Like the Wrangler Unlimited, a vast array of top and door configuations are available. 

Though not pretty, the Toyota GR Supra is certainly distinctive

A Bimmer in a Kimono or Ichiban, Nummer Eins, as it is known to its friends, the GR Supra is Toyota’s coupe spin on the componentry created by BMW for the latest Z4. Except for the styling, the GR Supra was created by BMW and built by them for Toyota.

Unlike previous Supras, which were substantial vehicles, the new GR Supra is a very compact car. Not only is the car small, it is also low, and combined with the rear-wheel drive architecture of the car, the GR Supra is not a paragon of space efficiency. However, once you wedge yourself into the car, the seat is supportive and locate the driver very well, and there is sufficient room inside even for larger drivers. The trunk, accessed via a hatchback tailgate, is surprising spacious. The driver faces a very Lexus-like instrument binnacle but there are also a number of very BMW-like cabin fittings in the car. Interior materials and assembly quality are very good.

The sole power choice is BMW’s turbocharged inline six that produces 335 horsepower in this application. The engine, with strong urge and instant response, emits a cultured yet intoxicating noise.
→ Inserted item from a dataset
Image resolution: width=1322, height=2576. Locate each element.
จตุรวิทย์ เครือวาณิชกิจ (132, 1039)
Hooked to the turbo six is a conventional eight-speed automatic transmission (no manual offered) that seems to exist exclusively to turn the driver’s thoughts into action.

Steering is precise, linear, beautifully weighted and faithfully telegraphs road surface information back to the driver.
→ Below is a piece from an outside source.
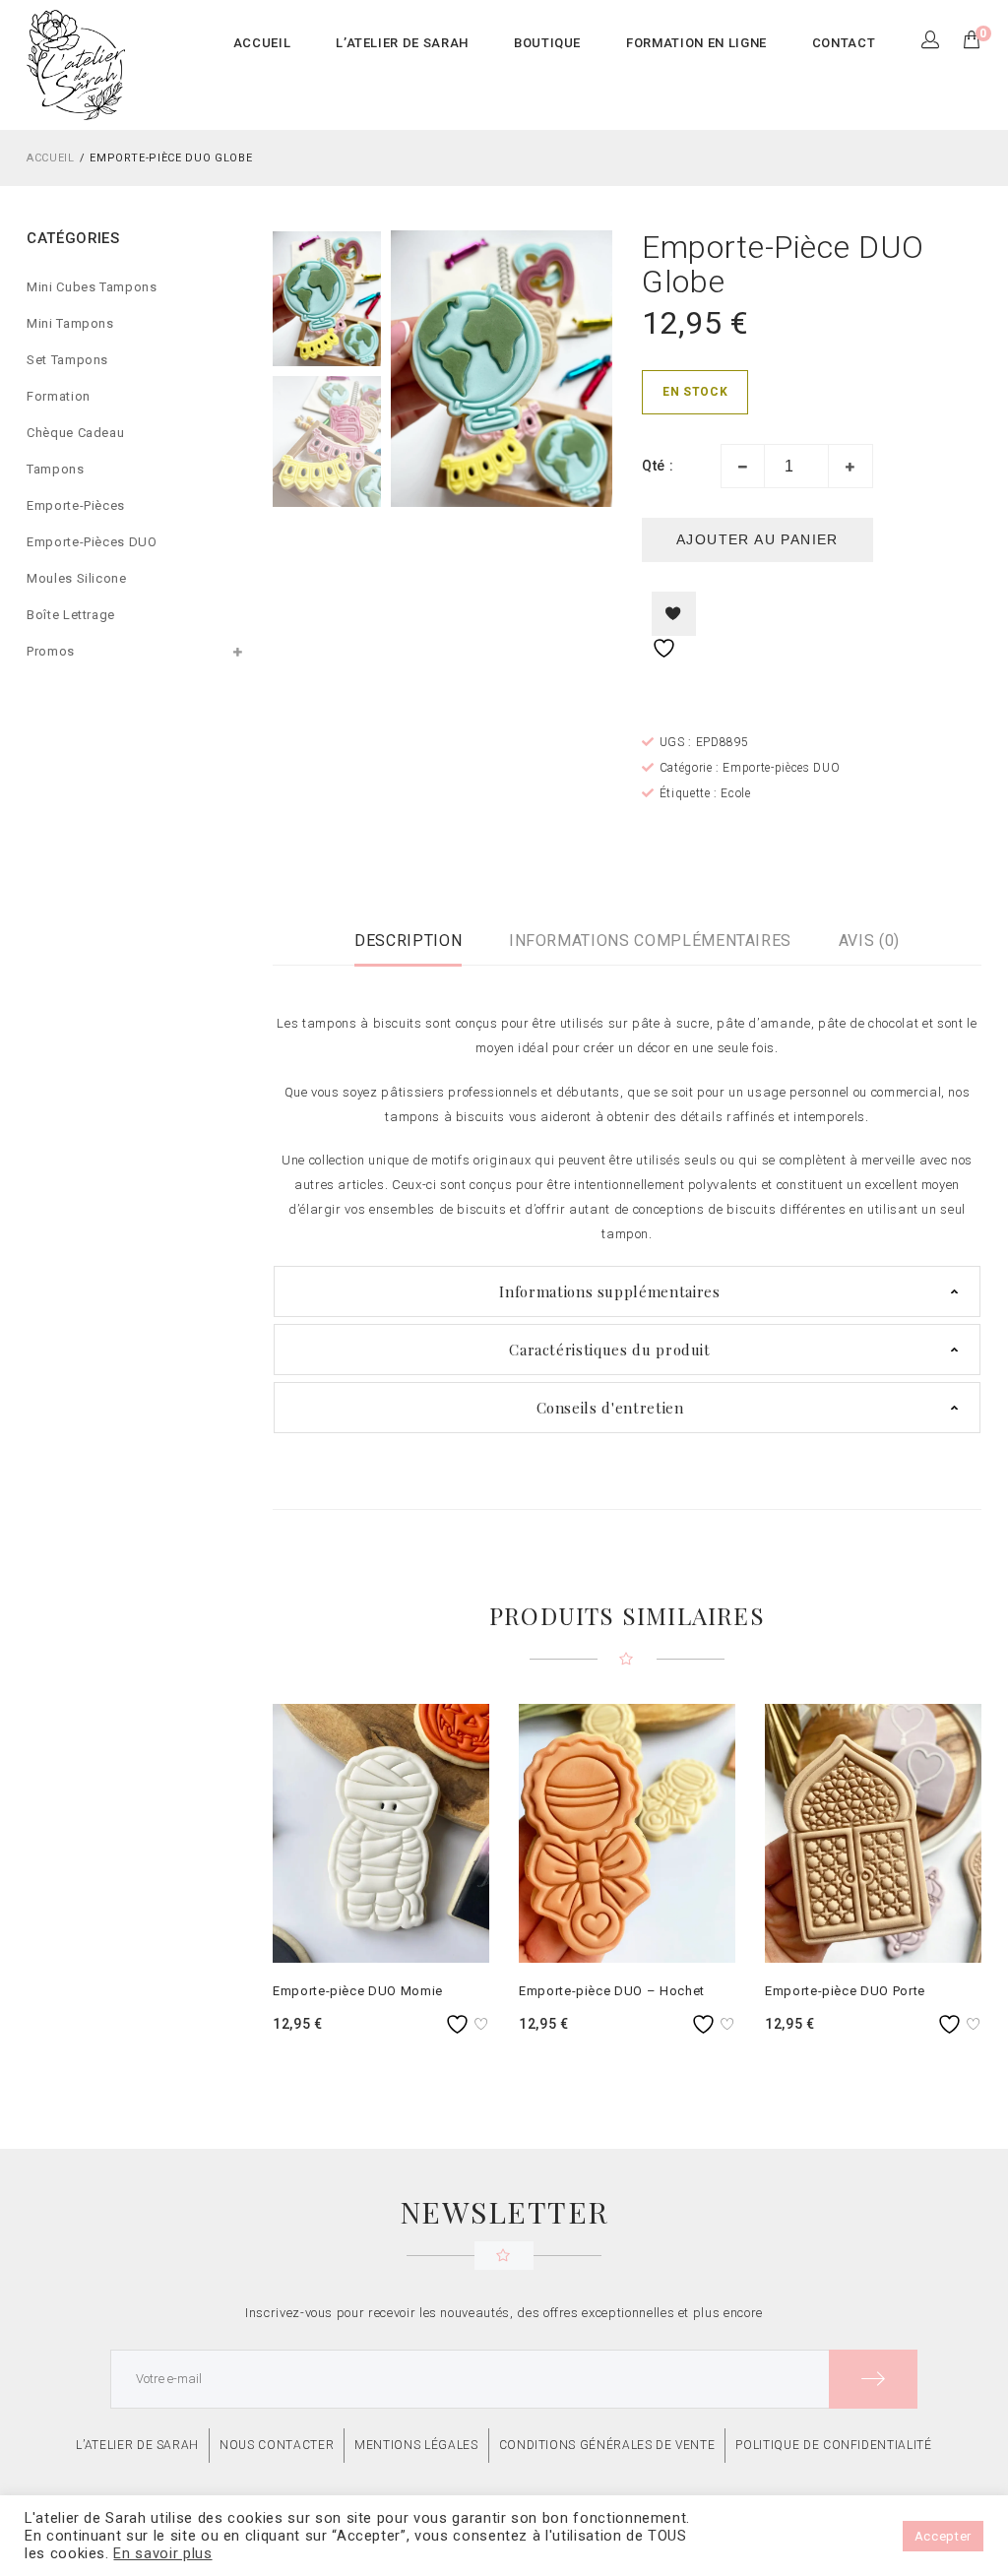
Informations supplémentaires (609, 1291)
Outward visibility is limited, with the driver confronted with a bit of headliner when peering out the side windows combining with a limited view out the raked rear window.

Toyota and BMW seems like a odd corporate collaboration and while the GR Supra is not the large, brawny sports coupe the Supra name was founded on, the car itself is very compelling road companion. It is certainly reassuring, after a long period of somnolence, to experience a truly thrilling BMW-developed car once again.